New York Times columnist and editorial board member delivers a slim book for aspiring writers, offering saws and sense, wisdom and waggery, biases and biting sarcasm.

Klinkenborg (Timothy; or, Notes of an Abject Reptile, 2006), who’s taught for decades, endeavors to keep things simple in his prose, and he urges other writers to do the same. (Note: He despises abuses of the word as, as he continually reminds readers.) In the early sections, the author ignores traditional paragraphing so that the text resembles a long free-verse poem. He urges readers to use short, clear sentences and to make sure each one is healthy before moving on; notes that it’s acceptable to start sentences with and and but; sees benefits in diagramming sentences; stresses that all writing is revision; periodically blasts the formulaic writing that many (most?) students learn in school; argues that knowing where you’re headed before you begin might be good for a vacation, but not for a piece of writing; and believes that writers must trust readers more, and trust themselves.
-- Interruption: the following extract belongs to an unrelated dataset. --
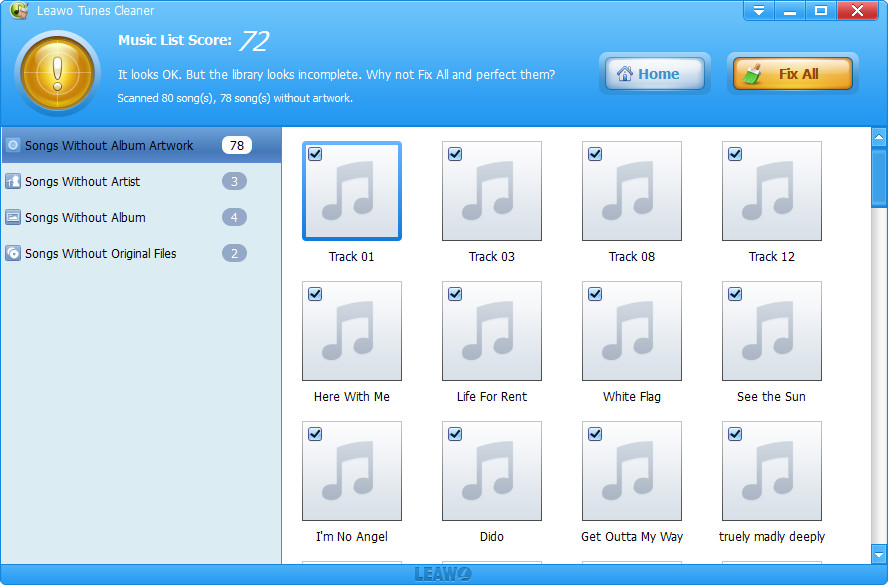Click the Songs Without Album icon

(13, 217)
Most of Klinkenborg’s advice is neither radical nor especially profound (“Turn to the poets. / Learn from them”), and the text suffers from a corrosive fallacy: that if his strategies work for him they will work for all. The final fifth of the text includes some passages from writers he admires (McPhee, Oates, Cheever) and some of his students’ awkward sentences, which he treats analytically but sometimes with a surprising sarcasm that veers near meanness. He includes examples of students’ dangling modifiers, malapropisms, errors of pronoun agreement, wordiness and other mistakes.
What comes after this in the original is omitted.